Gov. Doug Ducey is criticizing the Tucson Unified School District for plans to use some of the money it’s getting for teacher pay hikes to help give raises to other staffers.

“Those dollars were passed for teachers,” the governor said Tuesday of the money provided in the state budget, which he said is sufficient to give every teacher in the state, on average, a 9 percent salary increase. That includes about $11 million for TUSD.

Ducey’s comments came a week after TUSD Superintendent Gabriel Trujillo said he wants to use those dollars to give a pay raise to all “educators” who are involved in helping children learn, including the janitors. Trujillo said it takes more than teachers to provide an education.

The governor said that wasn’t his intent in proposing the pay increase and wasn’t the intent of lawmakers who approved the budget.

But Ducey may share responsibility for the fact that not every teacher is going to get a 9 percent increase.

The budget he signed lacks such specificity. Instead, it simply divides up the available dollars based on the number of students in the state — about $210 for each one — and leaves the decision on how to spend the money up to local school boards.

But the fact that the budget includes such flexibility did not stop the governor from urging residents to bring pressure to bear on district officials.

“I would say that there’s nothing like citizen engagement for action for our K-12 schools,” Ducey said Tuesday.

“If the people of Tucson want to see their teachers get a raise, they should contact the superintendent of Tucson Unified schools and let them know how they feel.”

He said other districts have shown there are ways to give Tucson teachers not just the 9 percent promised for next year but a pair of 5 percent raises in each of the next two years if district officials exercise some discipline.

For example, he said the Yuma Union High School District is proposing a 12 percent raise for teachers this year, plus a 4 percent raise for support staff.

Ducey later acknowledged that raise is not being funded solely by the district’s share of the new state dollars for teacher salaries.

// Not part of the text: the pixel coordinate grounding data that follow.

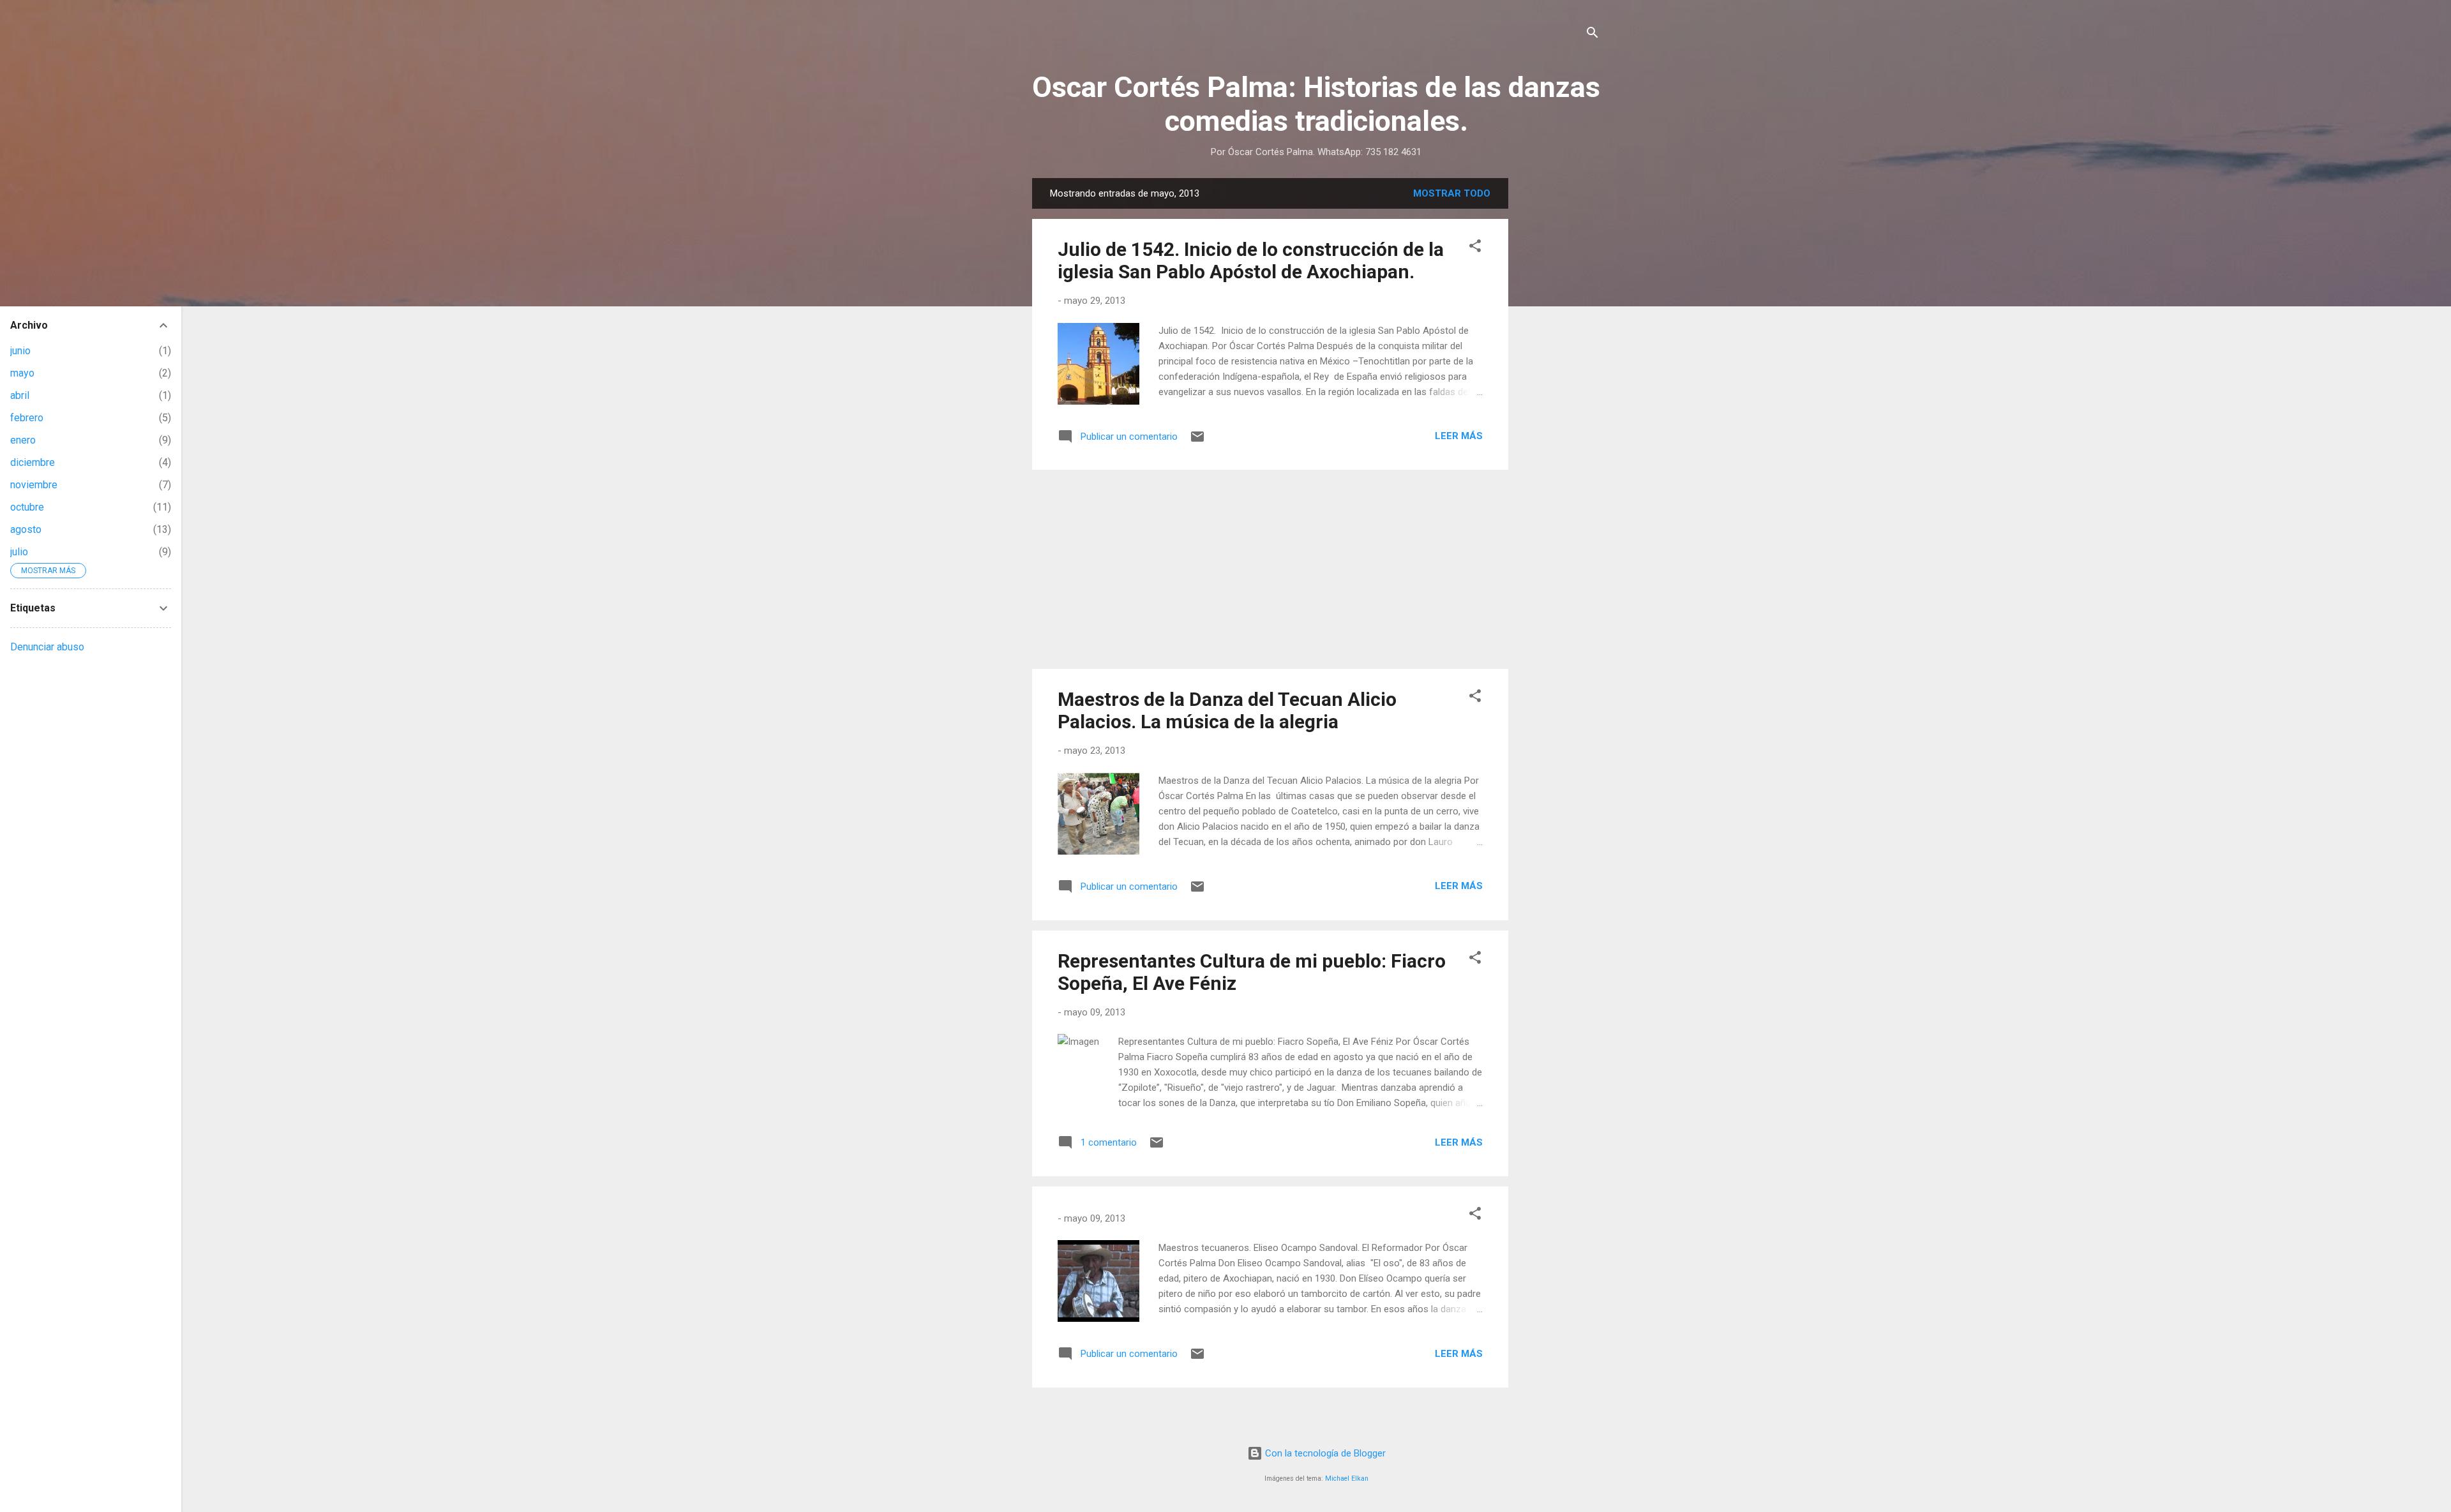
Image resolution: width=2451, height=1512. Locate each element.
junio (20, 351)
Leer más (1459, 436)
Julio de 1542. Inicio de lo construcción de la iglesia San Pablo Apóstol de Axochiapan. (1251, 260)
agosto (25, 529)
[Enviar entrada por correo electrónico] (1197, 441)
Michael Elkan (1346, 1478)
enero (23, 440)
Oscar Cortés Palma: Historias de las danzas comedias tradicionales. (1316, 104)
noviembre (33, 485)
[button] (1475, 248)
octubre (27, 507)
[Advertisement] (1559, 369)
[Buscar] (1592, 34)
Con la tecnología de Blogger (1324, 1453)
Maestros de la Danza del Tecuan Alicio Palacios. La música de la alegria (1227, 710)
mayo (22, 373)
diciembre (32, 462)
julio (19, 552)
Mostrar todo (1451, 193)
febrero (26, 418)
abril (19, 395)
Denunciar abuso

District officials told the Yuma Sun that they were able to approve the larger increase, at least for this coming year, because the district had a $4.7 million cash carryover from the prior year, coupled with unanticipated additional state aid because there were 157 more students enrolled than projected.

And while Ducey did initially propose that the money for pay increases go directly to each teacher, he said providing the dollars to districts and letting them make the final decision does make sense.

“The state’s going to remain in the resource business and let the superintendents and principals stay in the personnel business,” he said.